Saved data entries
--------------------------------------------------
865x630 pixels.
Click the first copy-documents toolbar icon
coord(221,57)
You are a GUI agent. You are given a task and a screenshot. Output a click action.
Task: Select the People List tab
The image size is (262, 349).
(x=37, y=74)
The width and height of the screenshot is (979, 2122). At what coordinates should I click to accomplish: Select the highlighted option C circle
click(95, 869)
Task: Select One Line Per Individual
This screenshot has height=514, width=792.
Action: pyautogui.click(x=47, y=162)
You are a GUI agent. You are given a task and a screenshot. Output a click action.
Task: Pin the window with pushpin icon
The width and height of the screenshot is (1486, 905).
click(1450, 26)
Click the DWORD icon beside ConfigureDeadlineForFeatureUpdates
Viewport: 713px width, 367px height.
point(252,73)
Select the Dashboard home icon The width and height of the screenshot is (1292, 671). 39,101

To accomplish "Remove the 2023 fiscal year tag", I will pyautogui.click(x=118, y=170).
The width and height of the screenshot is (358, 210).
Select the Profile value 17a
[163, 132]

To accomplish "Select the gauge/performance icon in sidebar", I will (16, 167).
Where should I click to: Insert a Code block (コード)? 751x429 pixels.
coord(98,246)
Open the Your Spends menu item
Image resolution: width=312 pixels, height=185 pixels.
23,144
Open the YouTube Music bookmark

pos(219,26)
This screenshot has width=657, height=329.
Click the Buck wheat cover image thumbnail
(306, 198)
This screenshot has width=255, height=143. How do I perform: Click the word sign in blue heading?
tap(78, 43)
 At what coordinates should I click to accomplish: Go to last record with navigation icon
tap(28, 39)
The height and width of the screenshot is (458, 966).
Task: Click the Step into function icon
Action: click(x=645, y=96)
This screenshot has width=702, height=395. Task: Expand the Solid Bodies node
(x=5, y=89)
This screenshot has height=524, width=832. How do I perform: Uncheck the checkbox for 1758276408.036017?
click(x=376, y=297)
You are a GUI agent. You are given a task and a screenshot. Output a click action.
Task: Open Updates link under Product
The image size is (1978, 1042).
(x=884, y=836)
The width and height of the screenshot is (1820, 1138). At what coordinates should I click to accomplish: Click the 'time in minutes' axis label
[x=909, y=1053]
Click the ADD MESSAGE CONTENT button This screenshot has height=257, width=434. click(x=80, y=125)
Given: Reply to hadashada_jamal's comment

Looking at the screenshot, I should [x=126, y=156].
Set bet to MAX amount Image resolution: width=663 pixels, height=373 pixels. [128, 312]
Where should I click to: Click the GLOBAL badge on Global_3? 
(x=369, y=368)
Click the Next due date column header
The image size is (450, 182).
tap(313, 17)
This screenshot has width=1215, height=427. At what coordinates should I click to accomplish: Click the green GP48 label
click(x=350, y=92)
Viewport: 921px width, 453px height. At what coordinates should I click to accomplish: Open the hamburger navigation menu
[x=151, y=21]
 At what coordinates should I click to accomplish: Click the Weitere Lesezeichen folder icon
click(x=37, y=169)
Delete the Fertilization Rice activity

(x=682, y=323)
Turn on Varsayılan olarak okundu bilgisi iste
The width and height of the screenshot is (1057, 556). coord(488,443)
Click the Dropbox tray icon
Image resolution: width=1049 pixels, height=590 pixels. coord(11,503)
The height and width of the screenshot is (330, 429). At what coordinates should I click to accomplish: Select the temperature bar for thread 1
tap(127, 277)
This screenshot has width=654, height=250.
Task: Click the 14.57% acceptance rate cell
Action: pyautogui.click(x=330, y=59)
--------------------------------------------------
(Requirements): Lay out everything from the line containing "The width and height of the screenshot is (1820, 1138)." down to the line containing "Image resolution: width=1049" as a Markdown table with the columns Row and Line, one numbered row per line and blank lines omitted.

(Exercise result):
| Row | Line |
|---|---|
| 1 | The width and height of the screenshot is (1820, 1138). At what coordinates should I click to accomplish: Click the 'time in minutes' axis label |
| 2 | [x=909, y=1053] |
| 3 | Click the ADD MESSAGE CONTENT button This screenshot has height=257, width=434. click(x=80, y=125) |
| 4 | Given: Reply to hadashada_jamal's comment |
| 5 | Looking at the screenshot, I should [x=126, y=156]. |
| 6 | Set bet to MAX amount Image resolution: width=663 pixels, height=373 pixels. [128, 312] |
| 7 | Where should I click to: Click the GLOBAL badge on Global_3?  |
| 8 | (x=369, y=368) |
| 9 | Click the Next due date column header |
| 10 | The image size is (450, 182). |
| 11 | tap(313, 17) |
| 12 | This screenshot has width=1215, height=427. At what coordinates should I click to accomplish: Click the green GP48 label |
| 13 | click(x=350, y=92) |
| 14 | Viewport: 921px width, 453px height. At what coordinates should I click to accomplish: Open the hamburger navigation menu |
| 15 | [x=151, y=21] |
| 16 |  At what coordinates should I click to accomplish: Click the Weitere Lesezeichen folder icon |
| 17 | click(x=37, y=169) |
| 18 | Delete the Fertilization Rice activity |
| 19 | (x=682, y=323) |
| 20 | Turn on Varsayılan olarak okundu bilgisi iste |
| 21 | The width and height of the screenshot is (1057, 556). coord(488,443) |
| 22 | Click the Dropbox tray icon |
| 23 | Image resolution: width=1049 pixels, height=590 pixels. coord(11,503) |